> Excerpted passage
☆ ☆ ☆ ☆

Although the filtering tool is accessed through the webmail program
(SquirrelMail) that comes with the new server, it does not depend on
using webmail to read your mail. The filtering takes place at the time
a message is received by the server, and the results of the filtering
are the same, regardless of whether you read the mail with webmail, or
with some another mail reader like pine or mutt.
(For more about webmail, see the separate page Webmail
Tips.)
-
Mail filtering only affects incoming mail; there is no (easy) way to
have the filtering action also apply to outgoing mail. This is an
inherent limitation of all so-called "server-side" mail filtering
programs, and there is no good way around it. While most filtering
tasks (such as vacation replies, or spam filtering) only make sense for
incoming mail, some (such as auto-saving messages into folders)
would be useful to have applied to both incoming and outgoing mail.
as well. Unfortunately, this is not possible with standard filtering
tools.
-
Go to the webmail address,
https://webmail.math.uiuc.edu,
log in with your AD (Active Directory) username and password.
(See ??? for help with the AD authentication.)
- Click on "Filters" at the top of the main window.
- Click on the button "Add a New Rule" near the bottom of the screen.
This will bring up the form in which you specify the rules for your
filter. The following sections show how to do this for various common
scenarios.
Messages with a CITES spam score of 80 (on a 0 - 100 scale)
are deleted systemwide. This takes care of the vast majority of incoming
spam, but it is a rather conservative policy, and you might want to be
more aggressive and "quarantine" messages with lower spam scores (e.g.,
above 50, or above 10) by filing them away onto spam folders. This
prevents the messages from showing up in your INBOX, but you can still
examine them, and check for false positives, by going to the
spam/quarantine folders. Here is how to do this:
- Follow the steps in the "Getting started" section to get to the
fill-out form for a new filter.

☆ ☆ ☆ ☆

> Extracted records

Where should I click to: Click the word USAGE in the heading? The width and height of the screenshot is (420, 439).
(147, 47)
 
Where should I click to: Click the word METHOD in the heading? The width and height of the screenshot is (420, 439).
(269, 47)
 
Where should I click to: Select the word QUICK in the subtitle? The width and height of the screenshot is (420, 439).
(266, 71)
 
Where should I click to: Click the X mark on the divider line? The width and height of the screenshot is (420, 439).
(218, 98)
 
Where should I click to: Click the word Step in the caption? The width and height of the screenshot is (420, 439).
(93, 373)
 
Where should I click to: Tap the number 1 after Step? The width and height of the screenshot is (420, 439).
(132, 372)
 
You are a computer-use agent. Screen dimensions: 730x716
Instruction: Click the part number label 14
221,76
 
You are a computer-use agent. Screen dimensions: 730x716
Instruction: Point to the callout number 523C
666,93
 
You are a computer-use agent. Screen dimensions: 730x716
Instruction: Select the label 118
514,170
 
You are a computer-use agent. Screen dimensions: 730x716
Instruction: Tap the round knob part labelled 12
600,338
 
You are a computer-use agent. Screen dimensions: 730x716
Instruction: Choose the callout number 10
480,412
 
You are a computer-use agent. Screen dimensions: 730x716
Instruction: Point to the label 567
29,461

☆ ☆ ☆ ☆

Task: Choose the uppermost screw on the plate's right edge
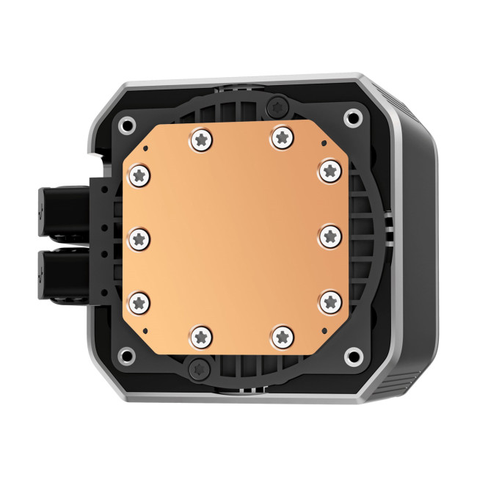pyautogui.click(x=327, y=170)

☆ ☆ ☆ ☆

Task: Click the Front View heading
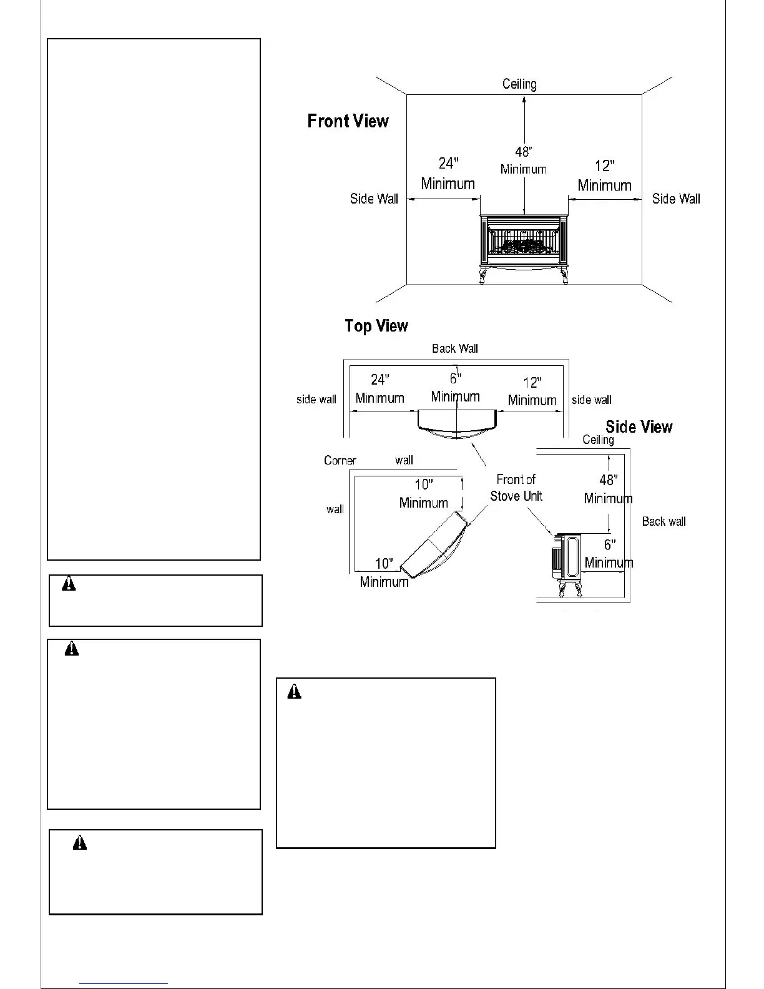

☆ ☆ ☆ ☆

> Problem 1
Reproduce the stretch of the mail filtering instructions from "as well. Unfortunately, this" through "the AD authentication.)".
> Problem 2
According to the mail filtering instructions, what CITES spam score causes messages to be deleted systemwide?

> Worked answer 1
as well. Unfortunately, this is not possible with standard filtering
tools.
-
Go to the webmail address,
https://webmail.math.uiuc.edu,
log in with your AD (Active Directory) username and password.
(See ??? for help with the AD authentication.)

> Worked answer 2
A score of 80, on a 0–100 scale.